8/10
A gloriously ludicrous piece of pure chintzy schlock
5 August 2014
Warning: Spoilers
Diabolical cult leader Brother Jonas (a rabidly hammy portrayal by Emiliano Redondo) gains possession of a set of mystical artifacts that gives him the power to lord it over his mindless followers. It's up to devil-may-care mercenary J.T. Striker (blandly played with stunning blankness by Tony Anthony, who also co-produced) and his motley crew who include a drunken dude (insipid Jerry Lazarus), a strongman brute with a weak heart (brooding Francisco Rabal), and, naturally, a token feisty babe (fetching Ana Obregon) to retrieve said artifacts from Jonas's heavily guarded fortress.

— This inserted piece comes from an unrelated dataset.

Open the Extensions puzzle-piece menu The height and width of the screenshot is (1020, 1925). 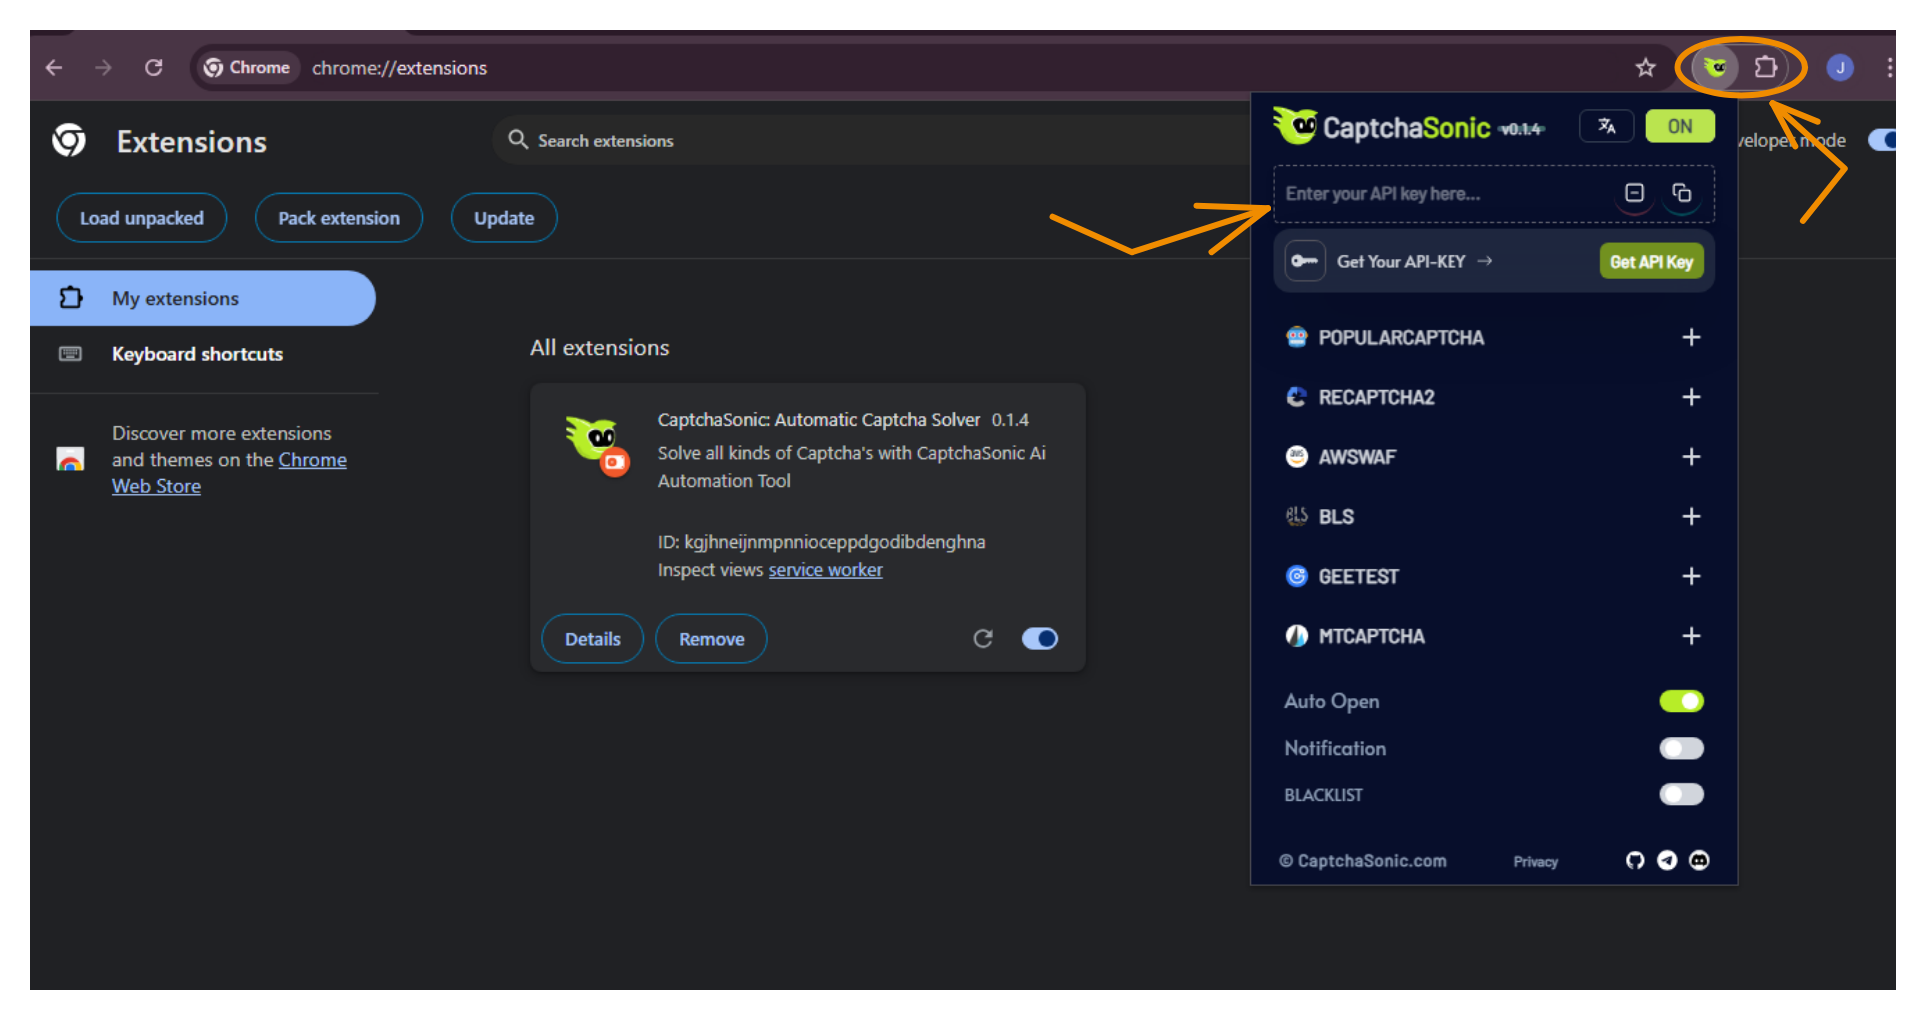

Boy, does this hilariously horrendous clunker possess all the so-wrong-that-they're-paradoxically-right stuff to qualify as a real four-star stinkeroonie: Ferdinando Baldi's ham-fisted (mis)direction, the plodding pace, a plethora of shoddy (far from) special effects (you can clearly see all the obvious strings that levitate various objects throughout the picture!), the cardboard characters, the maladroitly staged action set pieces, the laughably terrible acting, the ratty cinematography by Marcello Masciocchi and Giuseppe Ruzzolini, and the jaw-dropping outrageous climax all give this delectably dreadful doozy a considerable amount of lovably cruddy charm. Moreover, not only does this movie hurl every possible object at the camera (arrows, spears, snakes, birds, keys, flames, and much, much more!), but it also boasts more than enough explosions to make even Michael Bay green with envy. Only Ennio Morricone's robust majestic score manages to rise above the general unintentionally sidesplitting ineptitude. A tacky marvel.